The proof of the above statement (or its generalized version) would be also appreciated, albeit at the moment I am more interested in an example.

Answer 1

You want to find two vectors which, together with $(m,n,k)$ make a matrix with determinant $\pm 1$. Then the three vectors will form a free basis of ${\mathbb Z}^3$.

One way of doing that is to perform some elementary unimodular column operations on $(m,n,k)$ to transform it to $(1,0,0)$. This you can easily extend to a free basis of ${\mathbb Z}^3$. Then, reverse your column operations on the resulting $3 \times 3$ matrix, to bring the first row back to $(m,n,k)$. The determinant of the new matrix will still be$\pm 1$, so its rows will give you the required free basis.

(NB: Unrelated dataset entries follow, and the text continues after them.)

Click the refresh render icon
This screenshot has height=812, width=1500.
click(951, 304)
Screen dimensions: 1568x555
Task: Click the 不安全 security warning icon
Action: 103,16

For example, let $(m,n,k) = (4,6,15)$. The column operations $c_2 \to c_2-c_1$, $c_1\to c_1-2c_2$, $c_3\to c_3-7c_2$, $c_2 \to c_2-2c_3$ in that order, transfors this vector to $(0,0,1)$, which we can extend to the matrix $$\left(\begin{array}{rrr}0&0&1\\0&1&0\\1&0&0\end{array}\right)$$ with determinant $-1$.

Now reversing the column operations on this matrix, we do $c_2\to c_2+2c_3$, $c_3\to c_3+7c_2$, $c_1 \to c_1+2c_2$, $c_2 \to c_2+c_1$, which transforms it to $$\left(\begin{array}{rrr}4&6&15\\2&3&7\\1&1&0\end{array}\right)$$ which still has determinant $-1$, and its rows form a free basis of ${\mathbb Z}^3$.

In practice you might be able to shorten the calculation by extending the first vector to a free basis as soon as you can do this easily. In the exampe above you might have stopped one step earlier and extended $(0,2,1)$ to a free basis.